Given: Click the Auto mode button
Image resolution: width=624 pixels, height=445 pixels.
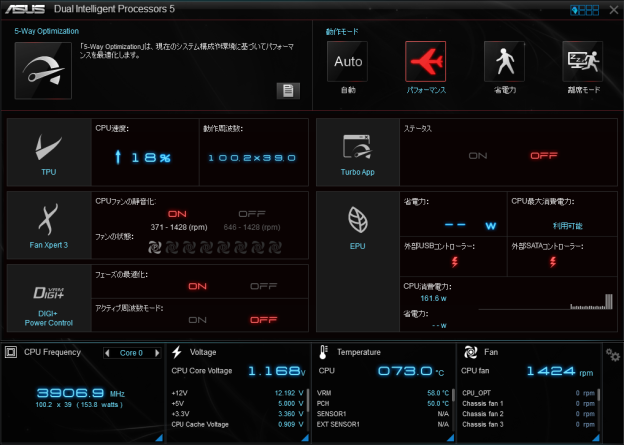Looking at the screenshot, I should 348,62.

---

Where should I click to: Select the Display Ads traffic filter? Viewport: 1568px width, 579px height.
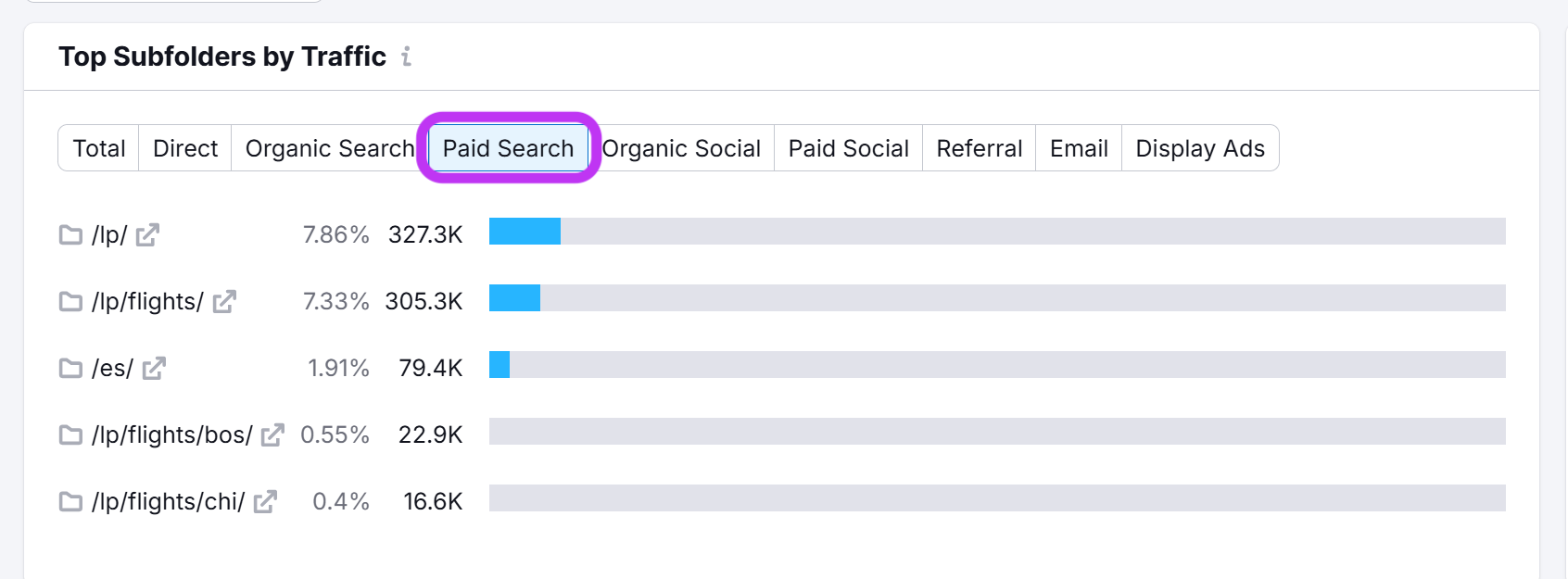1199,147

---

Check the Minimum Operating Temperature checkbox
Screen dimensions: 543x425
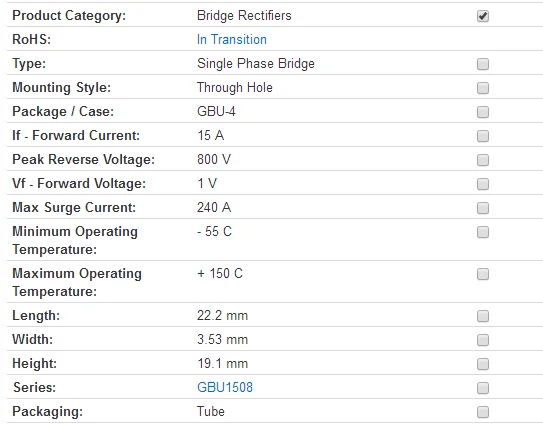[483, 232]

_REQUIRED TASK:_
Copy the records word for word, from the line with "Given: Click the Auto mode button" up to and including the line with "Looking at the screenshot, I should 348,62.", and leave out the pictures.

_REPLY TO THE TASK:_
Given: Click the Auto mode button
Image resolution: width=624 pixels, height=445 pixels.
Looking at the screenshot, I should 348,62.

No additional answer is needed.